Shockwave Therapy for ED Fades After 12 Months

Low-Intensity Extracorporeal Shock Wave Therapy in Vasculogenic ED Refractory to PDE5 Inhibitors: A Prospective Study with 12- and 18-Month Outcomes

Li-ESWT pushed IIEF-EF from 11 to 21 at 12 months in 188 PDE5-refractory men — but scores slipped to 18 by 18 months

Journal: Archivio Italiano di Urologia e Andrologia | Published: 2026-03-02 | Type: Prospective Observational Study | PMID: 41778997 Authors: Saitta G, Di Paola G, Di Salvatore S, Calabrese B, Ceresoli AS, Mantovani F, Meazza AL, Seveso M (Istituto Clinico Città Studi and IRCCS Humanitas Research Hospital, Milan) Funding/COI: Not listed for either

Summary

Six weekly sessions of low-intensity extracorporeal shock wave therapy produced meaningful IIEF-EF gains in 188 men whose vasculogenic ED didn't respond to PDE5 inhibitors, with 65% still showing benefit at 12 months. The gains erode: by 18 months only 54% maintained improvement and the mean IIEF-EF score dropped from 21 back toward 18. Without a control group, this study cannot separate treatment effect from placebo, regression to the mean, or the natural fluctuation of ED severity.

Claims

Mean IIEF-EF improved from 11.0 (baseline) to 21.0 at 12 months and 18.0 at 18 months
71% of patients showed improvement on the Erection Hardness Score (EHS ≥3) at 12 months
65% met the responder threshold (≥3-point IIEF-EF gain or EHS ≥3) at 12 months; 54% at 18 months
Younger age (<45), shorter ED duration (<12 months), and moderate baseline severity predicted better response (p<0.05)
No adverse events reported across the full cohort

Study Quality

This is a prospective observational study with a reasonable sample (n=188) and an 18-month follow-up horizon that exceeds most Li-ESWT literature. Outcome measures — IIEF-EF and EHS — are validated and the responder threshold (≥3 IIEF-EF points) aligns with established minimal clinically important difference criteria. Those are genuine strengths.

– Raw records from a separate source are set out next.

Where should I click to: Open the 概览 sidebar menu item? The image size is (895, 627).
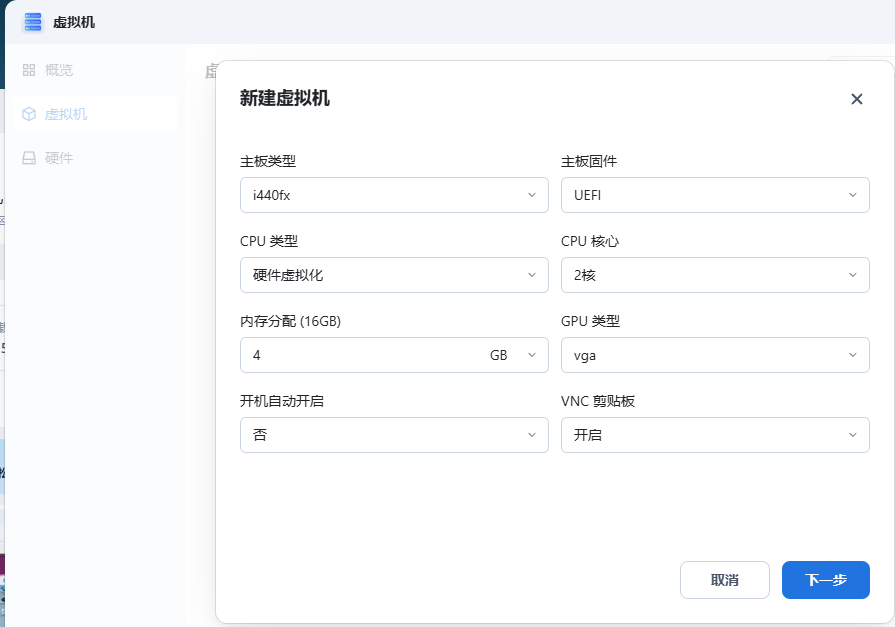[59, 70]
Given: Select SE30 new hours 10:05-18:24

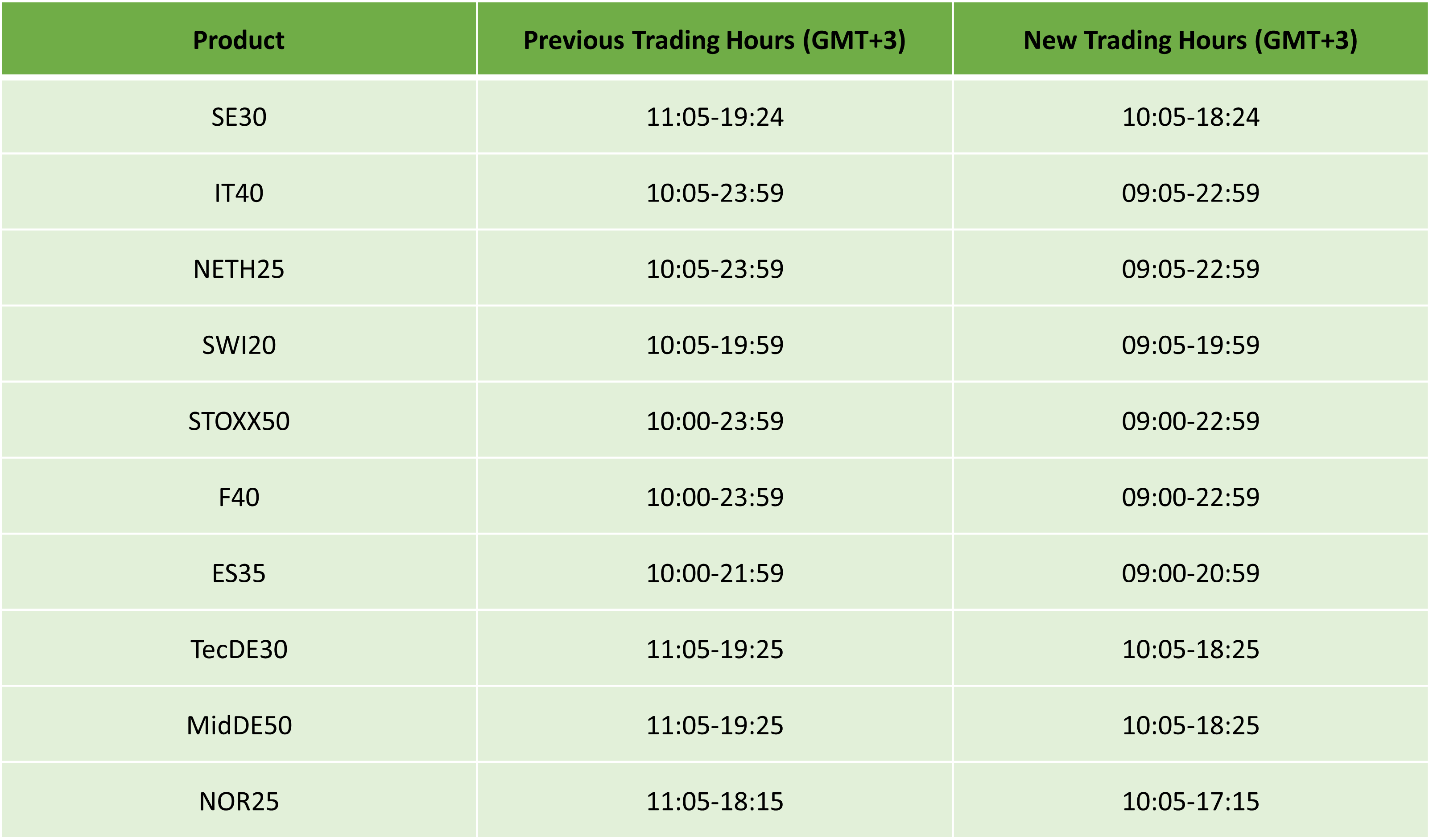Looking at the screenshot, I should coord(1190,117).
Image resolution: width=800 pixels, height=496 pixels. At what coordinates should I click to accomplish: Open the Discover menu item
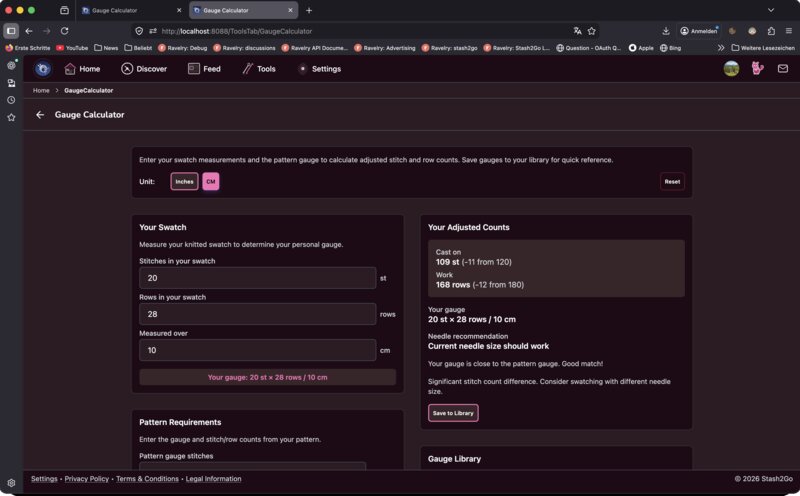(x=144, y=69)
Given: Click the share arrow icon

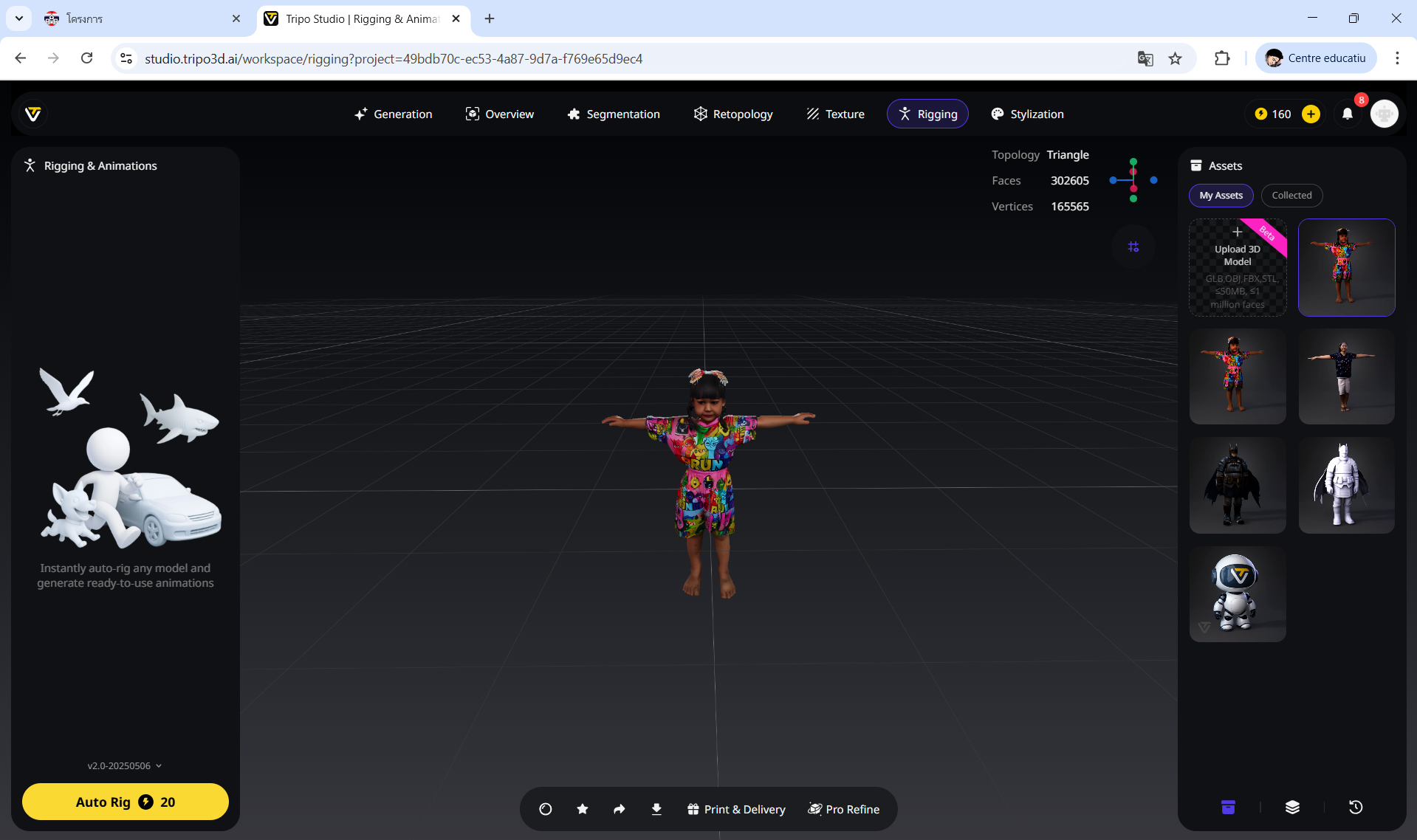Looking at the screenshot, I should (620, 809).
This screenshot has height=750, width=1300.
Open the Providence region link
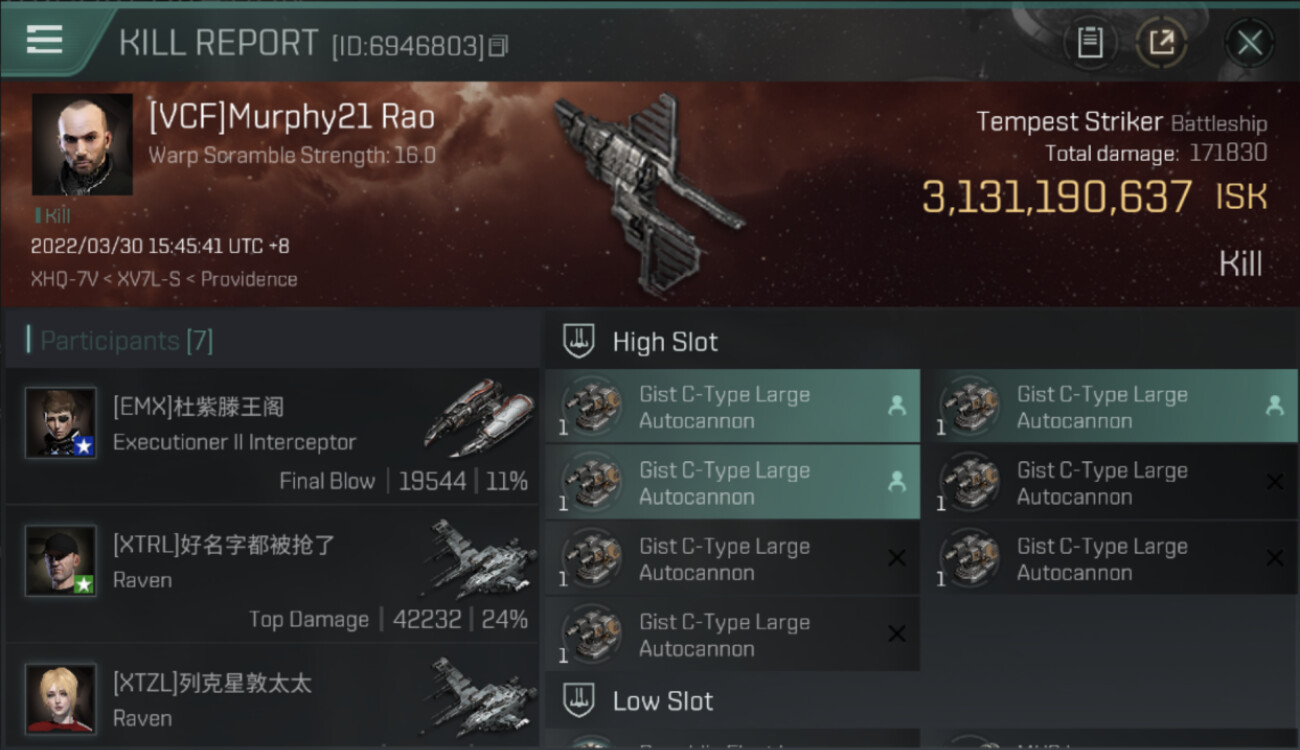pos(249,279)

The fatal methodological gap is the absence of a control arm. Li-ESWT trials are particularly vulnerable to placebo response: men seeking treatment for ED, receiving regular clinical attention, and anticipating benefit routinely show IIEF improvements without any active intervention. A 10-point IIEF-EF jump (11→21) is large enough to be clinically meaningful if real — and large enough to be almost entirely placebo if not. The study design cannot distinguish between them. The cohort is also skewed old (mean age 66.6, mean ED duration 24 months), limiting generalizability to younger men despite the subgroup finding that younger patients do better.

Red Flags

No control group — the study's primary limitation; stated by the authors themselves
Funding source not disclosed; COI not disclosed — in a field with active device-industry investment, this is a notable omission
Single-institution or dual-institution design with Italian patient selection; generalizability is unclear
Efficacy decay from 12 to 18 months is not characterized beyond a percentage — no Kaplan-Meier or time-to-relapse analysis
The subgroup finding that patients under 45 respond better is based on a small fraction of a 66.6-year-mean cohort — likely underpowered
Protocol details (device model, energy flux density, pulse count) are not specified in the abstract — reproducibility is limited

Strengths

Prospective design with pre-specified responder criteria
188 patients is larger than most Li-ESWT single-arm studies
18-month follow-up captures the durability question that 6- and 12-month studies leave open
Identified clinically actionable predictors of response (age, ED duration, baseline severity)
No adverse events across 188 patients adds to the safety signal for this modality

Verdict

This paper is useful for confirming what the broader Li-ESWT literature already suggests — the treatment moves IIEF scores, effects peak around 12 months, and they drift back. The 18-month data point is genuinely valuable and underreported in this space. But the missing control group means no one should read these effect sizes as causal estimates. The authors acknowledge this and call for larger controlled studies, which is the honest bottom line. File it as a moderately well-executed observational study that strengthens the case for a properly powered RCT, not one that settles the efficacy question.